Alternative trading system company Liquidnet Inc. is settling allegations from the U.S. Securities and Exchange Commission (SEC) that it breached securities rules by having deficient controls.
The New York-based firm, which operates various alternative trading systems (ATSs), agreed to pay US$5 million to resolve charges that it violated U.S. federal securities laws in two areas — failing to have adequate market access controls and failing to establish sufficient policies and procedures to protect private trading information internally.
Specifically, the SEC alleged in its order that Liquidnet violated market access rules by failing to set proper credit limits on traders.
“From approximately 2019 through 2023, Liquidnet violated the market access rule by setting credit thresholds for non-broker-dealer customers without first performing adequate due diligence on their creditworthiness and frequently setting customer credit thresholds at a default of US$1 billion — regardless of the customer’s financial standing,” the SEC’s order said.
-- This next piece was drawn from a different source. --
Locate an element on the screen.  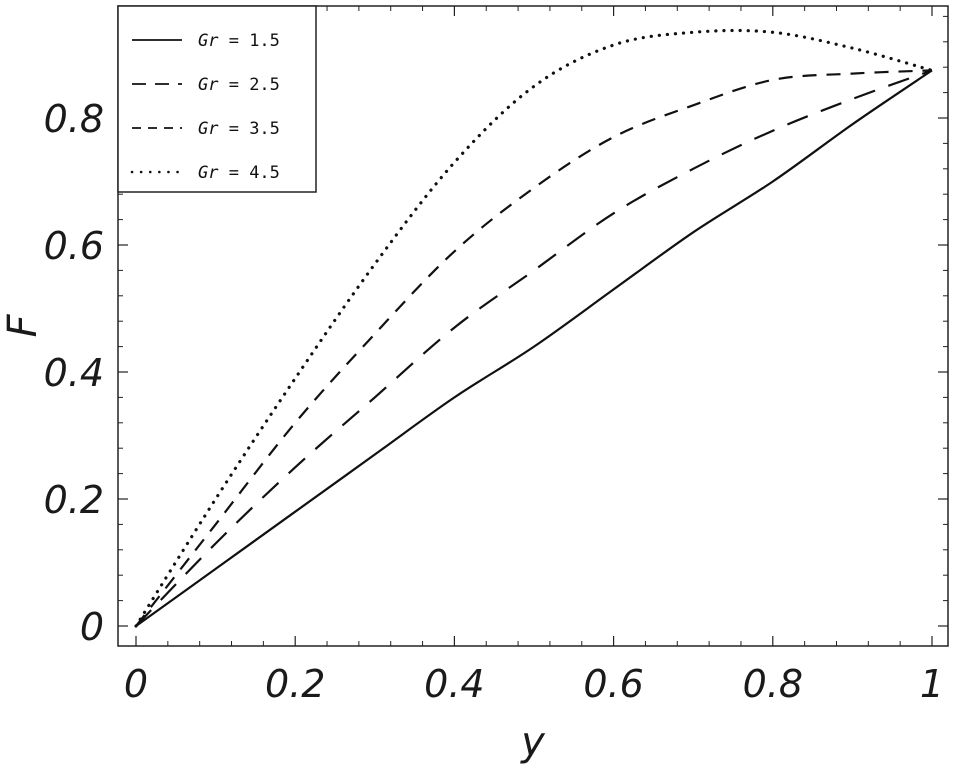
legend-label: Gr = 4.5 is located at coordinates (239, 173).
It also alleged that, between 2019 and 2024, the firm didn’t properly restrict access to confidential subscriber trading information to certain employees.
“First, Liquidnet did not have appropriate access controls for certain ATS data used by technology personnel for testing purposes. Second, Liquidnet permitted internal access to certain confidential subscriber trading information by certain employees who had no operational or compliance responsibilities for the Liquidnet ATSs,” the order said.
Liquidnet agreed to settle the charges without admitting or denying the regulator’s allegations.
In addition to the monetary penalty, the SEC noted that Liquidnet also agreed to be censured, and it said that the firm has undertaken efforts to fix the shortcomings, including retaining an outside consultant to improve its controls.
“ATS operators must have controls in place to mitigate risks associated with their systems, such as market access and the potential exposure of confidential subscriber trading information in order to protect investors,” said Joseph Sansone, chief of the SEC’s market abuse unit, in a release on Friday.